A press release from Distrcit 3 McHenry County Board candidate Michael Walkup:

Walkup Points to “Outdated and Overly Restrictive Regulations”

Mike Walkup

The potential business climate in McHenry County is being stifled by outdated and overly restrictive regulations of all kinds.

A case in point is the use of agricultural property.

Not everyone in McHenry County lives on 160 acres of land that can be farmed with corn and soybeans. Many people have varying size properties that are currently unused.

When some of those people want to try to put their land to productive use, and help preserve open space in the bargain, they are often stymied by the County.

For instance, an apple orchard cannot take it’s blemished apples and make and sell apple sauce.

Someone who raises popcorn can’t pop it for customers to have a taste unless he or she puts in a certified kitchen.

You cannot have more than one person working for you in a home occupation unless they are a member of your family.

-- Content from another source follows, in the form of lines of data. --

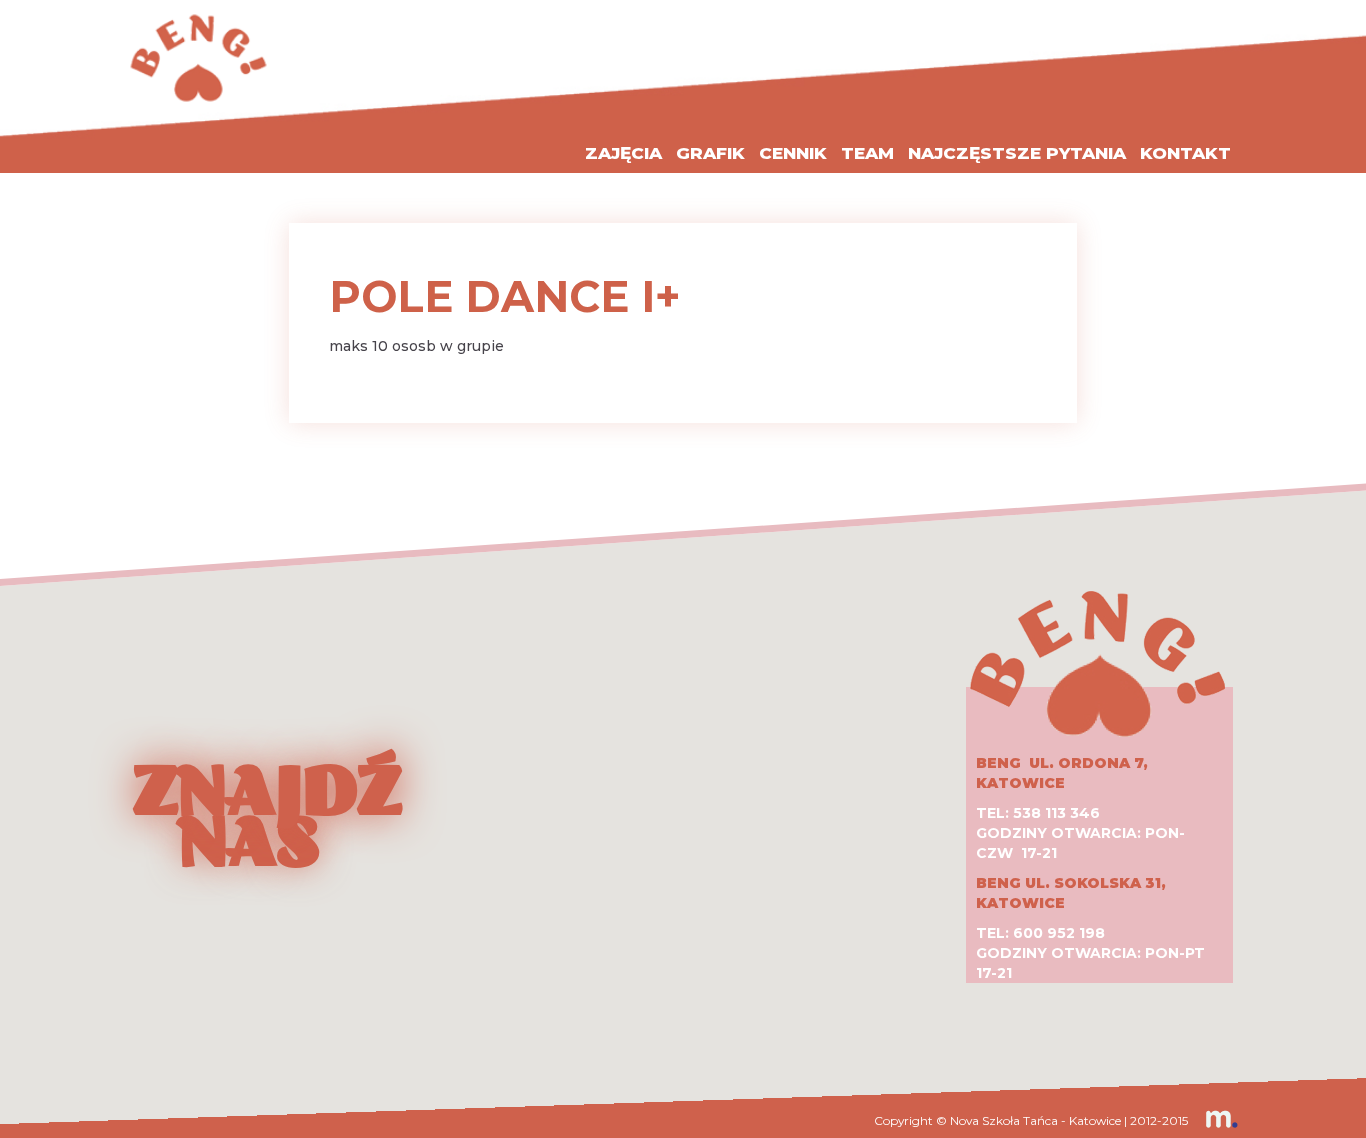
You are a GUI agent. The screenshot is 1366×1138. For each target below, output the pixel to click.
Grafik (710, 153)
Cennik (793, 153)
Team (867, 153)
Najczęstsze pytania (1017, 153)
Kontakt (1185, 153)
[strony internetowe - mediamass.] (1214, 1120)
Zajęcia (623, 153)
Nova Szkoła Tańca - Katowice (1035, 1120)
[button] (683, 788)
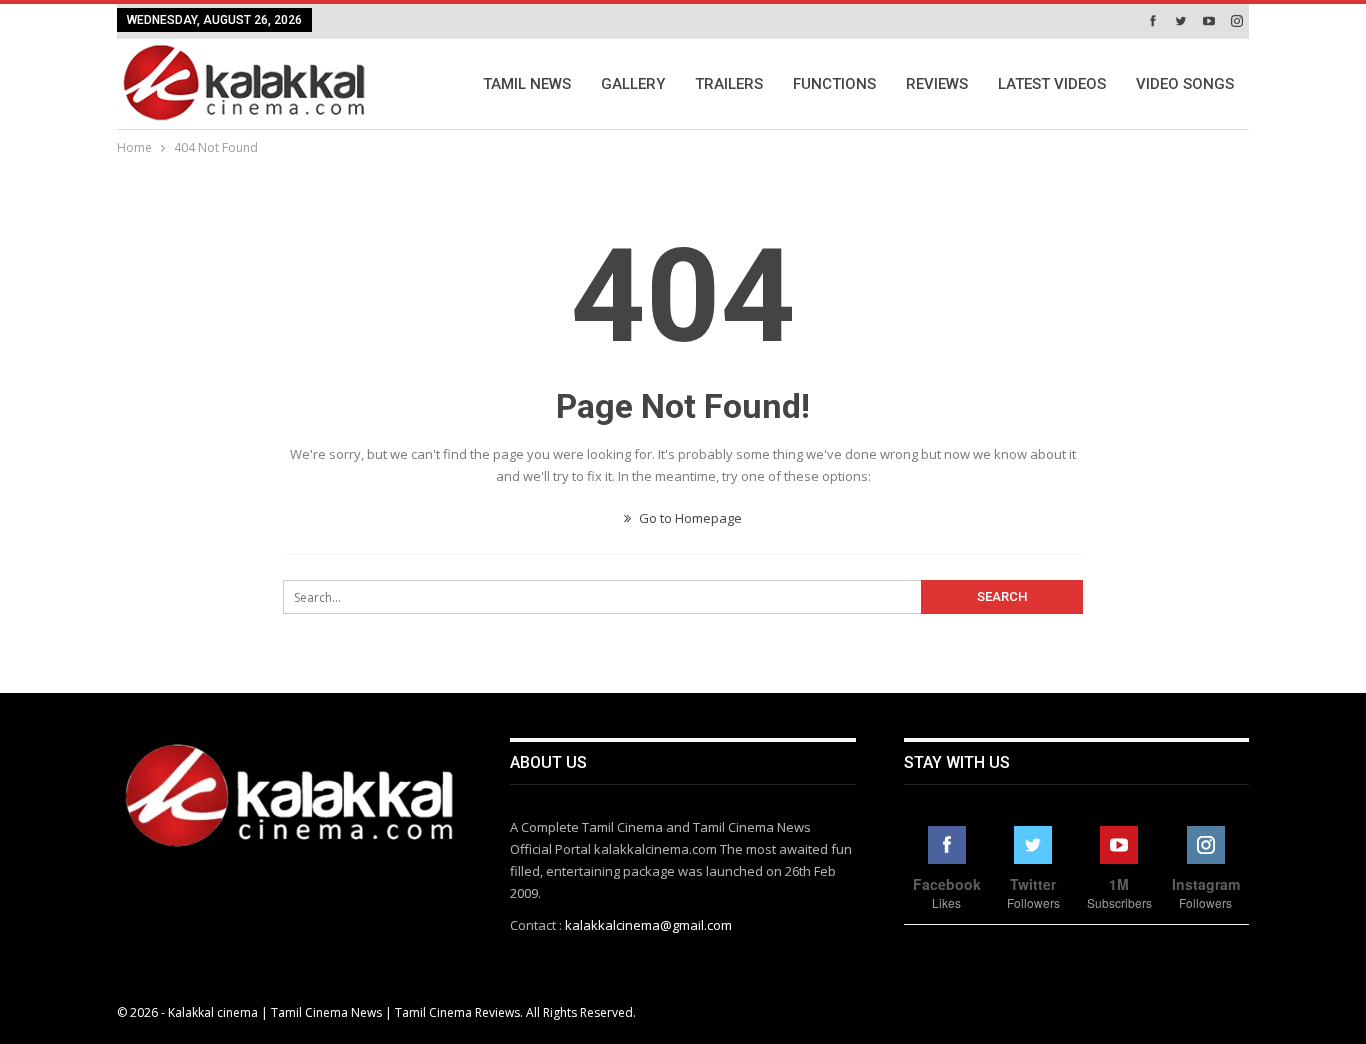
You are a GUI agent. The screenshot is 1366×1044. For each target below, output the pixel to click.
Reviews (937, 84)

If you raise free range chickens or turkeys, you can slaughter up to a 1000 of them yourself in the back yard with minimal regulation and sell them to people who come over if you have agricultural zoning.

However, if you sell just one chicken that you have raised yourself and have taken to a certified inspected state or federal processor, you are violating the law.

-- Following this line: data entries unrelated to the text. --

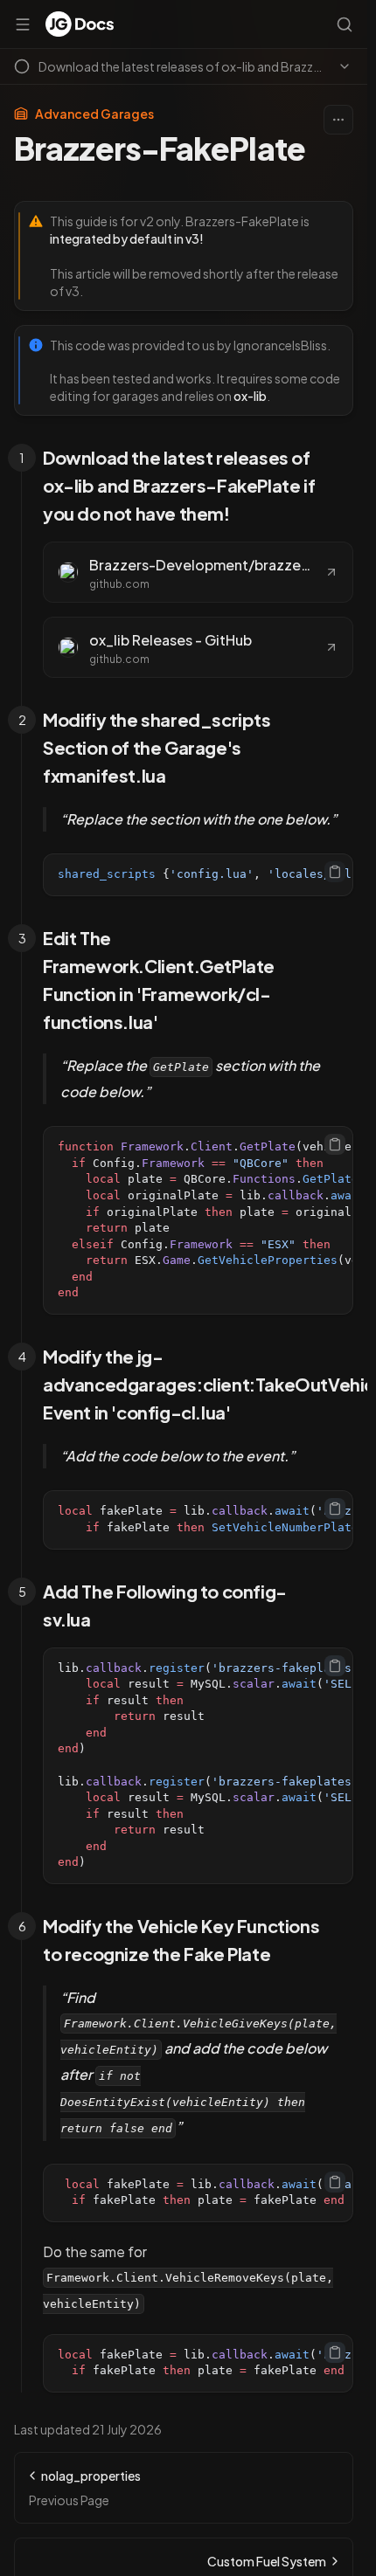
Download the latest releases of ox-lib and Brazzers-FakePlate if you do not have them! (179, 485)
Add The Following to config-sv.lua (165, 1605)
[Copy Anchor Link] (342, 485)
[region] (198, 874)
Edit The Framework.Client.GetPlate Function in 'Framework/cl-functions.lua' (159, 979)
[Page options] (338, 120)
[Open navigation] (22, 24)
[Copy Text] (334, 871)
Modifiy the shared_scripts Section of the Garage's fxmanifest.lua (157, 747)
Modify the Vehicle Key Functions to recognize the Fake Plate (181, 1940)
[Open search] (344, 24)
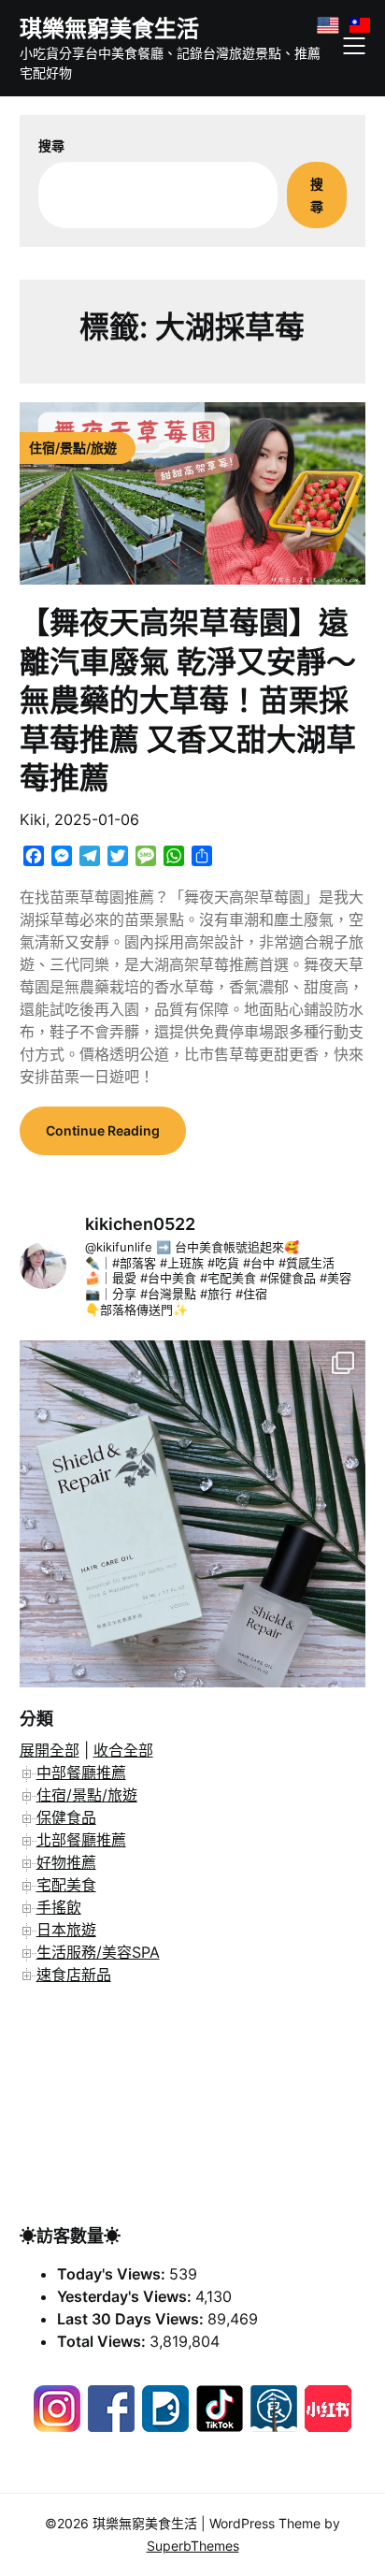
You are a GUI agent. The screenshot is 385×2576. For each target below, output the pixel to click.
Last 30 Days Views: (132, 2318)
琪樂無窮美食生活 (109, 28)
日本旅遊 (66, 1929)
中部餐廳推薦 (81, 1772)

If you do try to do one of these things, you are told that can apply for a Conditional Use Permit.

This requires hiring an attorney, but that is the least of your costs.

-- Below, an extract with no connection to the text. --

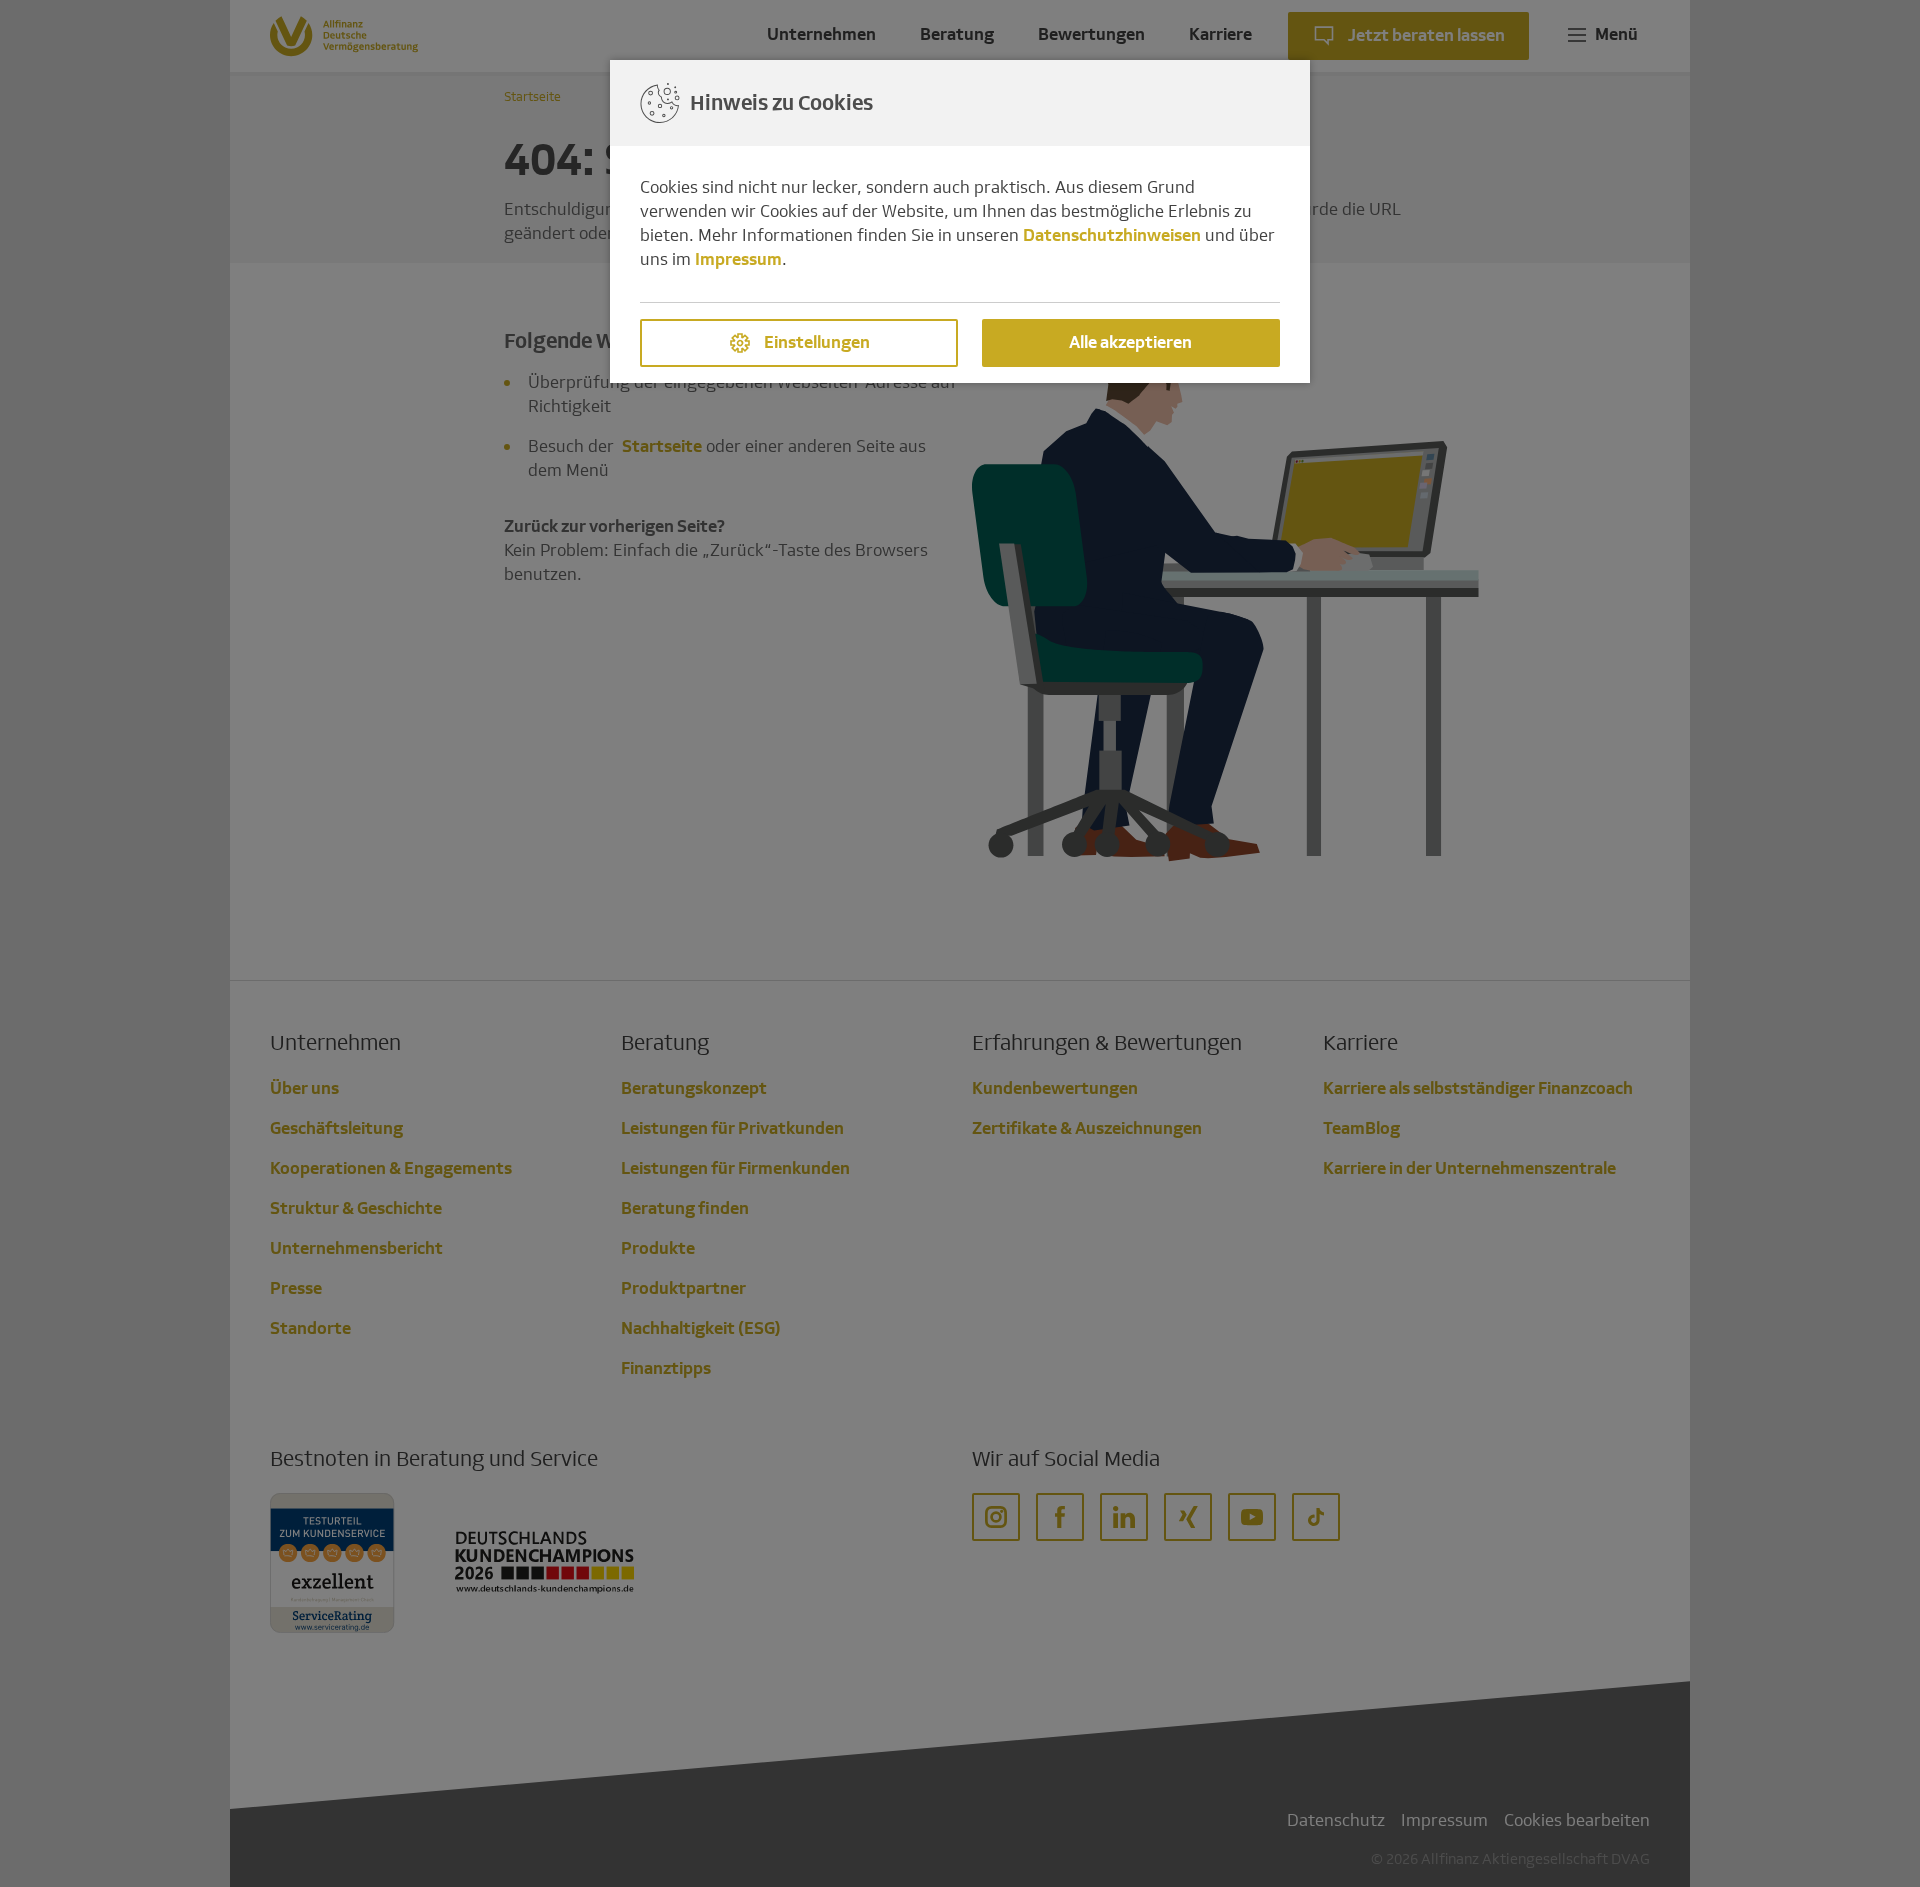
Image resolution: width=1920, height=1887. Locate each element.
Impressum (738, 259)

The county will also make you pave your driveway, no matter how long it is, so you can have one handicapped parking space that can be marked.

Then you have to put in male and female handicapped accessible bathrooms, on their own septic system, plus maybe a sprinkler system in your barn.

This brings the cost of a jar of apple sauce up to around $100,000.

You can. however, sell honey from your bees that are also in jars with no problem.

Attempts to develop an “agritourism” ordinance that would allow for more leeway floundered in committee at the County Board when the County attempted to force registrations and require each business to apply for Conditional Use Permits after three years of operation.

This assumes that everyone who wants to sell an apple corer at their orchard intends to try to become “AgriDisneyland”.

We need more common sense at the County. That’s why I am running for County Board, District 3, on March 20th, in the Republican Primary. Please be sure to vote.